### [Given records]

====

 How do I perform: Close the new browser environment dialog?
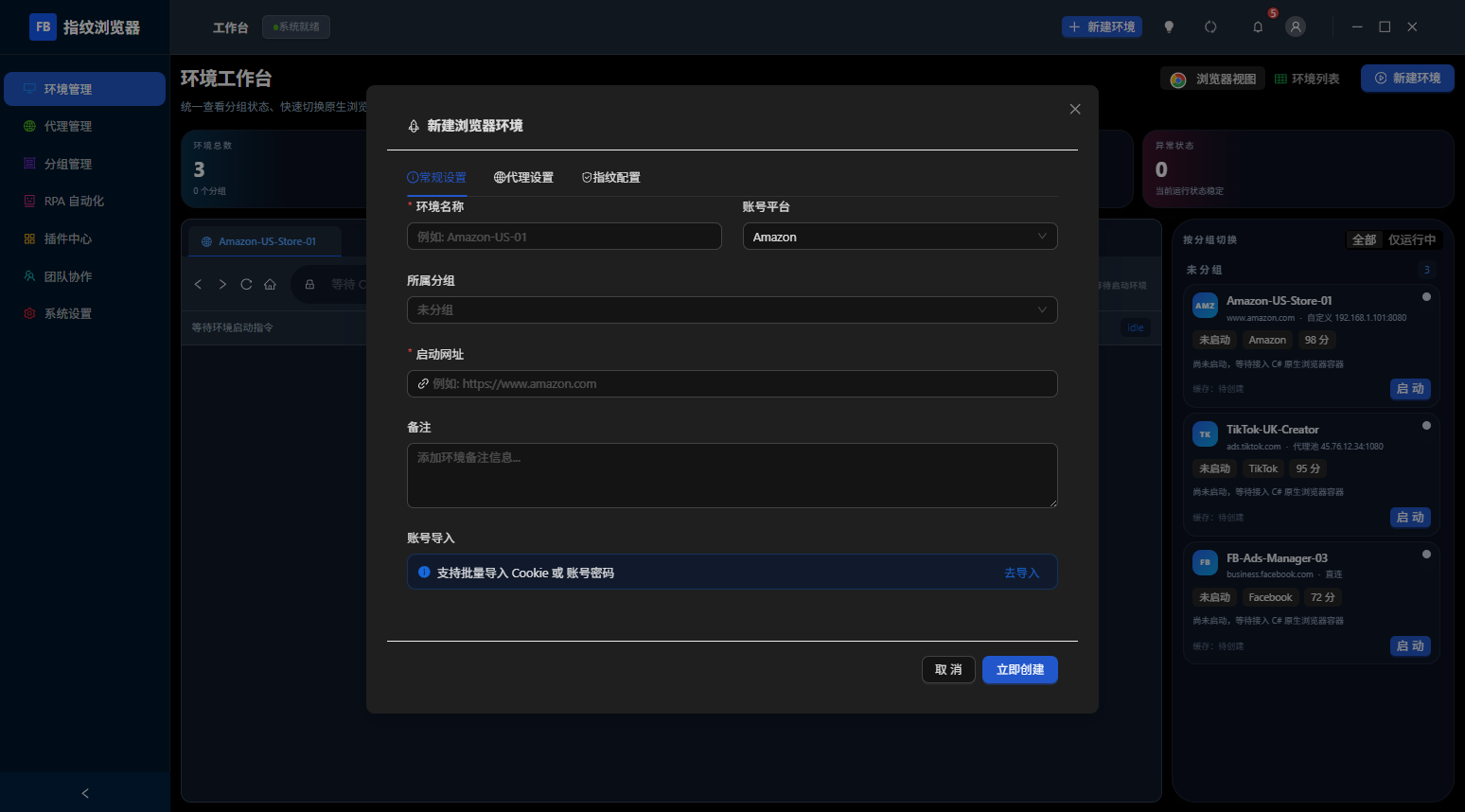[x=1075, y=109]
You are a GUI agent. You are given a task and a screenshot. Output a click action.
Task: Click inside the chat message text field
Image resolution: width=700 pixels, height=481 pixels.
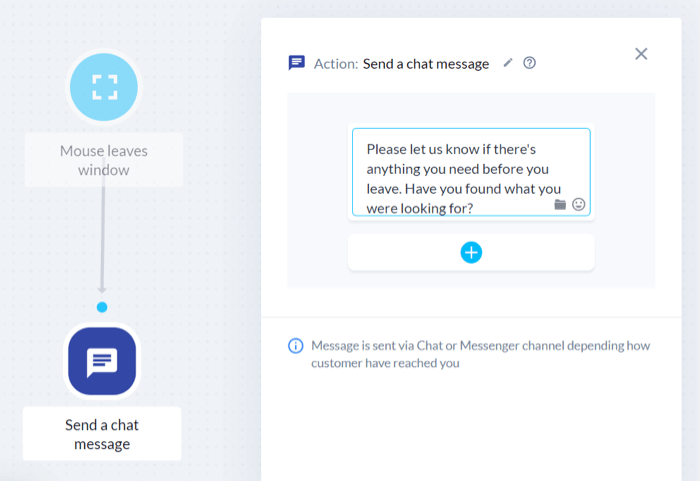(471, 172)
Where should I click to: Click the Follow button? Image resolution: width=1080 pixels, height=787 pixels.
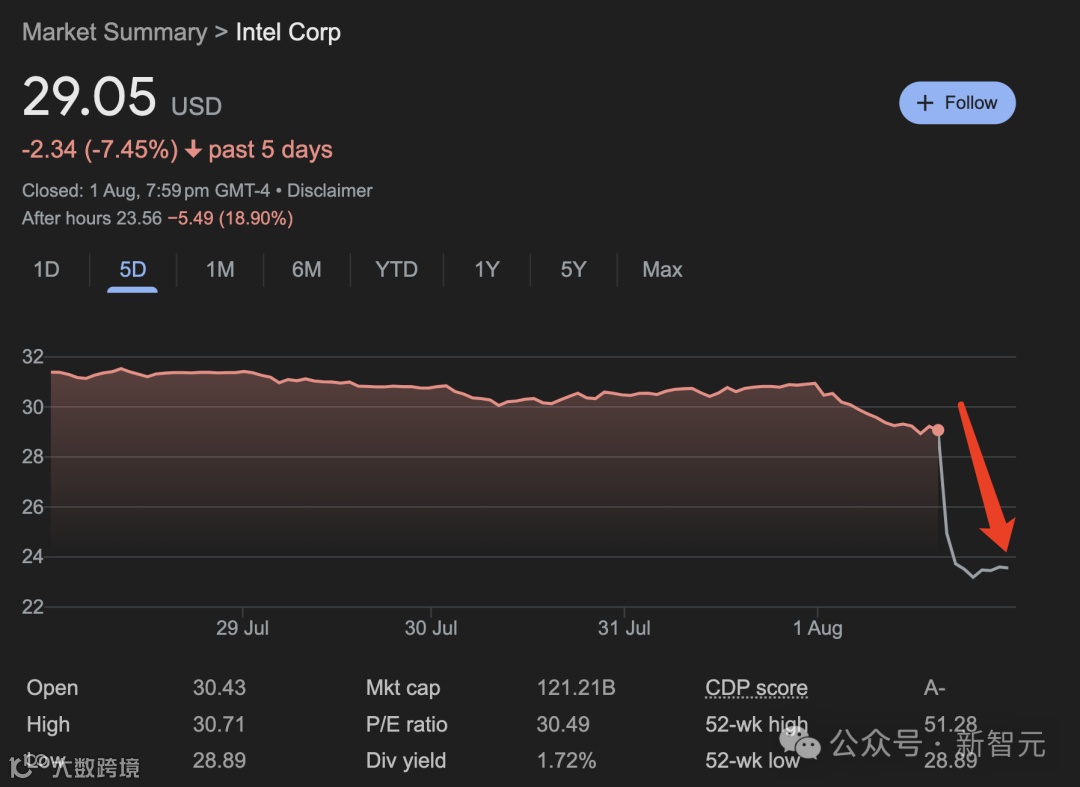pos(957,103)
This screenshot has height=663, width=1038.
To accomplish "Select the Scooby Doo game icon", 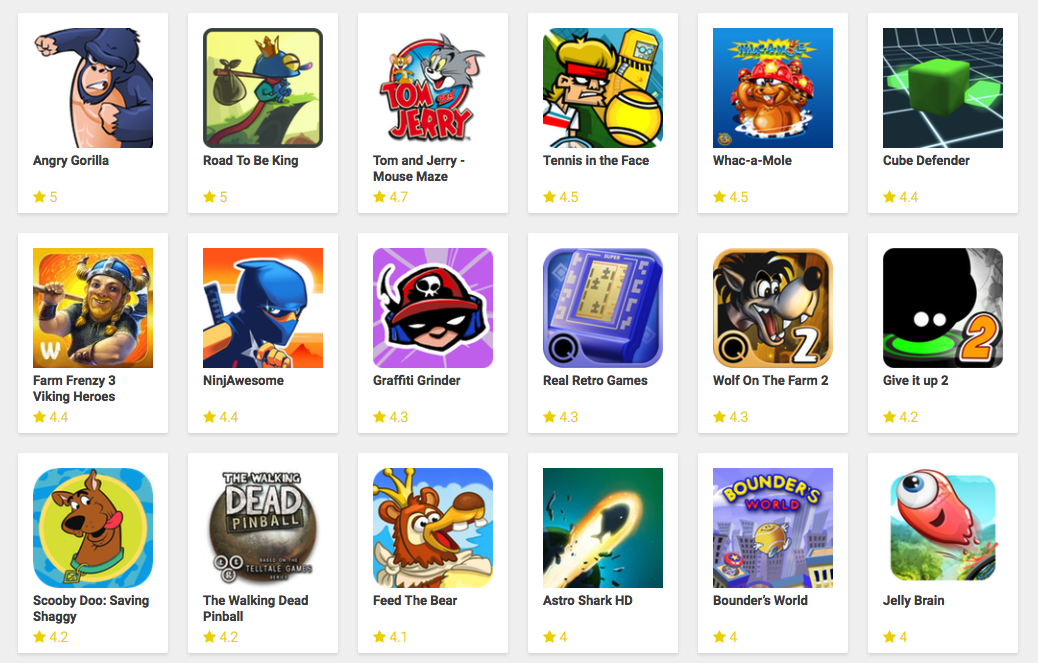I will tap(93, 528).
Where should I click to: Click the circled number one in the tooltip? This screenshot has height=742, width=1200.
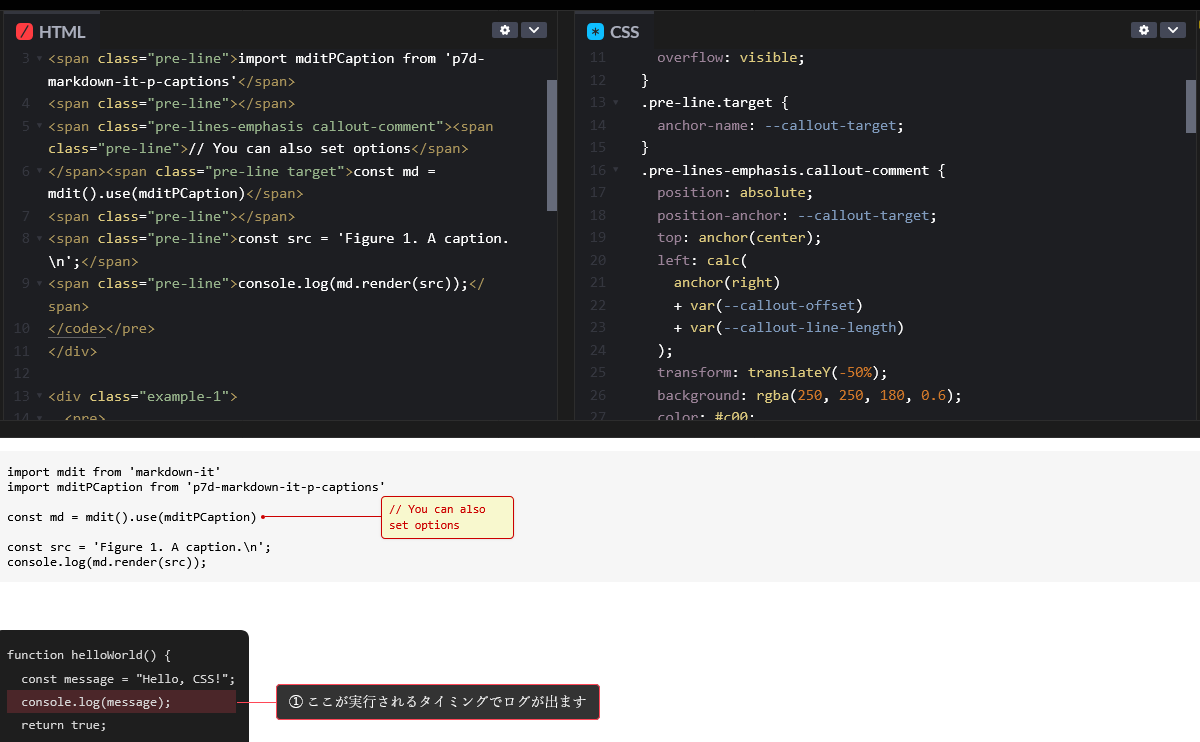pyautogui.click(x=295, y=702)
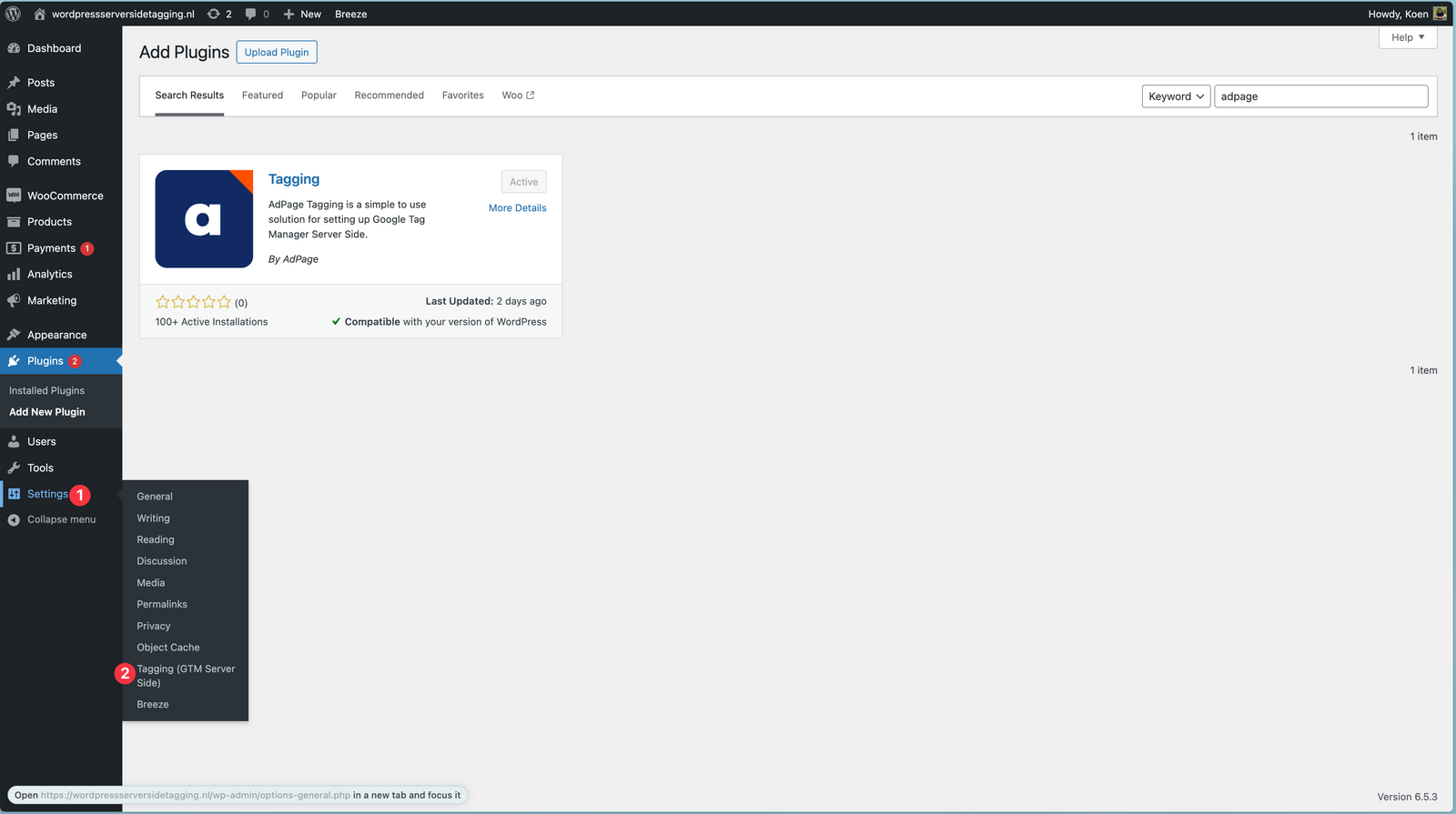Open Permalinks in Settings submenu
The height and width of the screenshot is (814, 1456).
pos(162,604)
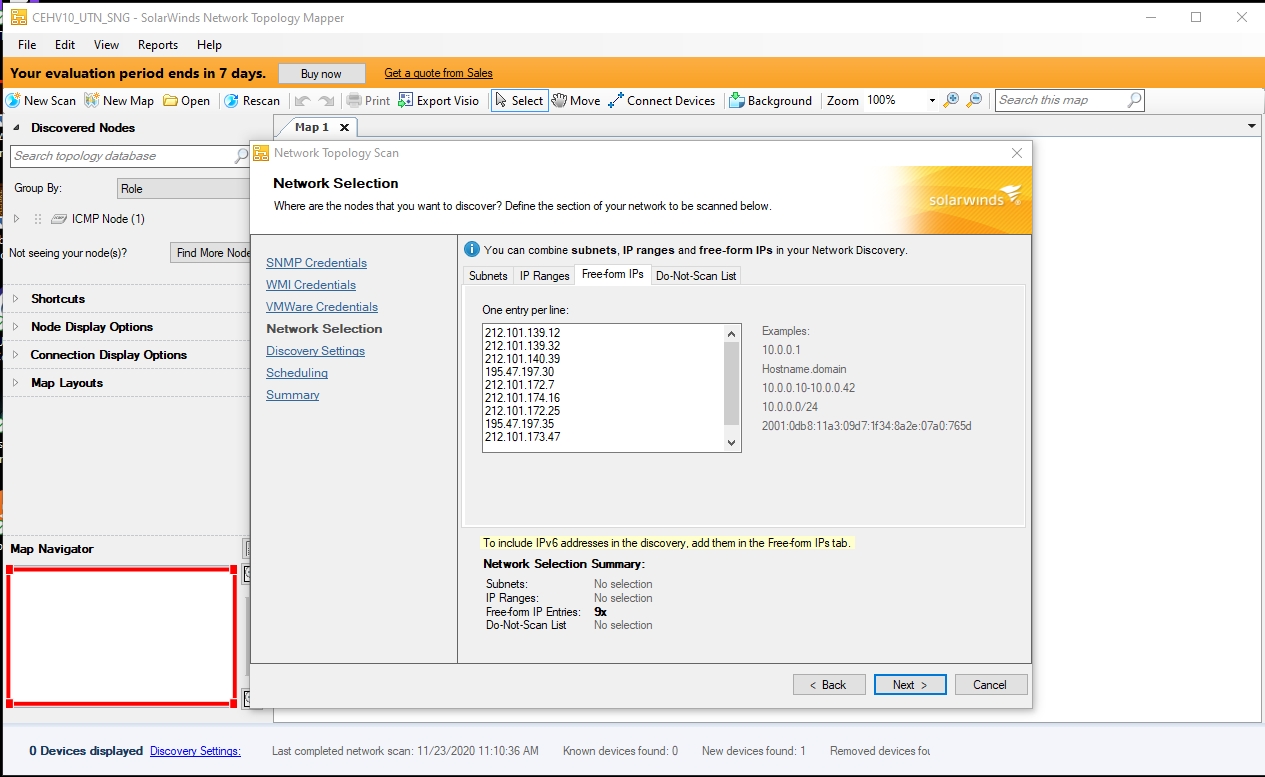
Task: Switch to the IP Ranges tab
Action: 544,276
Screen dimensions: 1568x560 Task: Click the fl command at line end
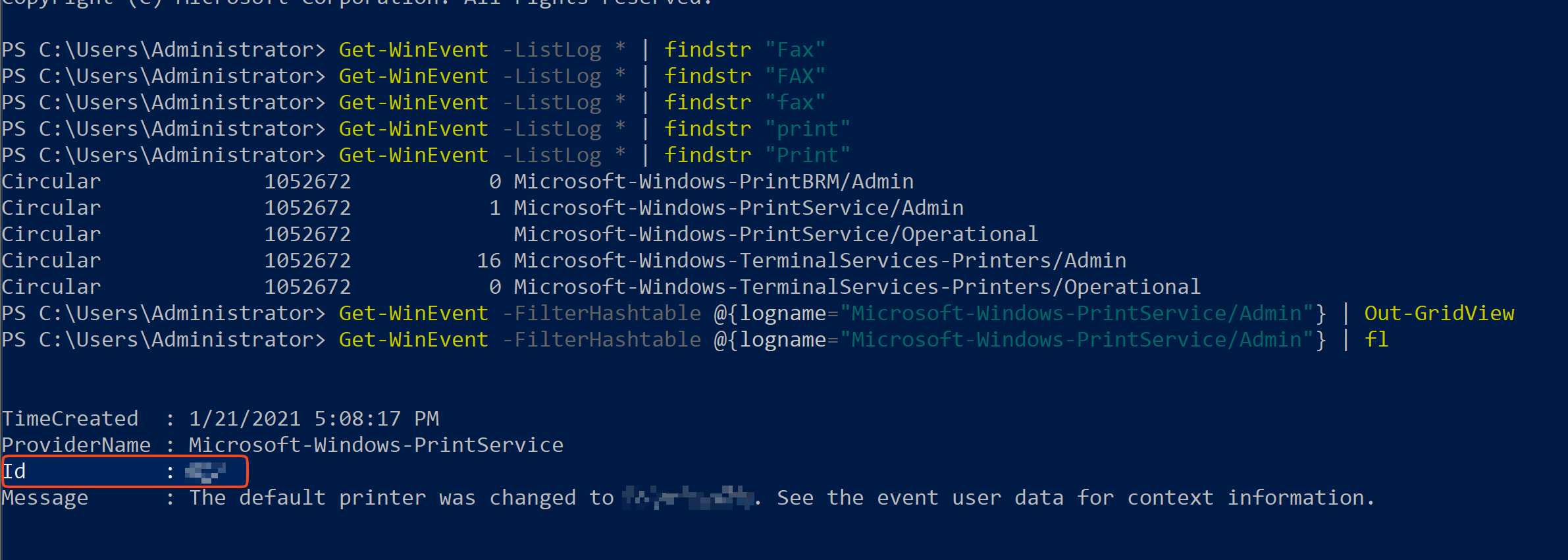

====

### [What you need to do]
Only what runs from the line containing "Where should I click to: Click the circled" through the end of the entries above should be extracted, exactly and without pictures.

### [Response for this exercise]
Where should I click to: Click the circled number one in the tooltip? This screenshot has height=742, width=1200.
pyautogui.click(x=295, y=702)
Open Permalinks in Settings submenu
The height and width of the screenshot is (814, 1456).
pos(162,604)
Task: Switch to the IP Ranges tab
Action: 544,276
Screen dimensions: 1568x560 Task: Click the fl command at line end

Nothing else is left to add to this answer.